** Available data follows **

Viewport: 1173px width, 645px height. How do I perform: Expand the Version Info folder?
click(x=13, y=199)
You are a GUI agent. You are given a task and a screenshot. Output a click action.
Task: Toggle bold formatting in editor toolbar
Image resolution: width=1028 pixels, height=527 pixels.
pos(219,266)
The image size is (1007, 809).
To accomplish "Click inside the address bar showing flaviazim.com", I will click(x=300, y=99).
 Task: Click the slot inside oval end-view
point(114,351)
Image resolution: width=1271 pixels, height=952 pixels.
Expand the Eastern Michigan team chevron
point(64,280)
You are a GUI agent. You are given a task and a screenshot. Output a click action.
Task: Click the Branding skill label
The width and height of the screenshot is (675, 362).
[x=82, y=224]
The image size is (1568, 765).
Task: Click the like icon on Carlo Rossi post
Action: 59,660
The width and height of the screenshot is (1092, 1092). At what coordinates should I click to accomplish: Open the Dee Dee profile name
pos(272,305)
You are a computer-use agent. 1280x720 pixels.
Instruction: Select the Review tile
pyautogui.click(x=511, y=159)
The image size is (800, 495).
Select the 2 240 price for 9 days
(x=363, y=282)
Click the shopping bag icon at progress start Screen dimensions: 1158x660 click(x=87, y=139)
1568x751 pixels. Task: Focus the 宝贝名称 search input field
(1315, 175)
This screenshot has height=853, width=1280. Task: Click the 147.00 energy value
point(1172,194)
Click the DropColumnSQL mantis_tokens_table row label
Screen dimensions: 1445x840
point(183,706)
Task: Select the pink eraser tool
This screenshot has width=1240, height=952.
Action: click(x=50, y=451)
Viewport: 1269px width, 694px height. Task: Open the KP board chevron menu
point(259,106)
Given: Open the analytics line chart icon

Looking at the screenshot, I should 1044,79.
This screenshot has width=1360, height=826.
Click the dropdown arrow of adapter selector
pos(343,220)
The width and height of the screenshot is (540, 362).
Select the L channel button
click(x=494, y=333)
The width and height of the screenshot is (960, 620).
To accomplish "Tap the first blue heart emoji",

** End of Available data **

Repeat the whole listing exactly. Leave nothing out.

- [Written response]:
Viewport: 1173px width, 645px height. How do I perform: Expand the Version Info folder?
click(x=13, y=199)
You are a GUI agent. You are given a task and a screenshot. Output a click action.
Task: Toggle bold formatting in editor toolbar
Image resolution: width=1028 pixels, height=527 pixels.
pos(219,266)
The image size is (1007, 809).
To accomplish "Click inside the address bar showing flaviazim.com", I will click(x=300, y=99).
 Task: Click the slot inside oval end-view
point(114,351)
Image resolution: width=1271 pixels, height=952 pixels.
Expand the Eastern Michigan team chevron
point(64,280)
You are a GUI agent. You are given a task and a screenshot. Output a click action.
Task: Click the Branding skill label
The width and height of the screenshot is (675, 362).
[x=82, y=224]
The image size is (1568, 765).
Task: Click the like icon on Carlo Rossi post
Action: 59,660
The width and height of the screenshot is (1092, 1092). At what coordinates should I click to accomplish: Open the Dee Dee profile name
pos(272,305)
You are a computer-use agent. 1280x720 pixels.
Instruction: Select the Review tile
pyautogui.click(x=511, y=159)
The image size is (800, 495).
Select the 2 240 price for 9 days
(x=363, y=282)
Click the shopping bag icon at progress start Screen dimensions: 1158x660 click(x=87, y=139)
1568x751 pixels. Task: Focus the 宝贝名称 search input field
(1315, 175)
This screenshot has height=853, width=1280. Task: Click the 147.00 energy value
point(1172,194)
Click the DropColumnSQL mantis_tokens_table row label
Screen dimensions: 1445x840
point(183,706)
Task: Select the pink eraser tool
This screenshot has width=1240, height=952.
Action: click(x=50, y=451)
Viewport: 1269px width, 694px height. Task: Open the KP board chevron menu
point(259,106)
Given: Open the analytics line chart icon

Looking at the screenshot, I should 1044,79.
This screenshot has width=1360, height=826.
Click the dropdown arrow of adapter selector
pos(343,220)
The width and height of the screenshot is (540, 362).
Select the L channel button
click(x=494, y=333)
The width and height of the screenshot is (960, 620).
To accomplish "Tap the first blue heart emoji",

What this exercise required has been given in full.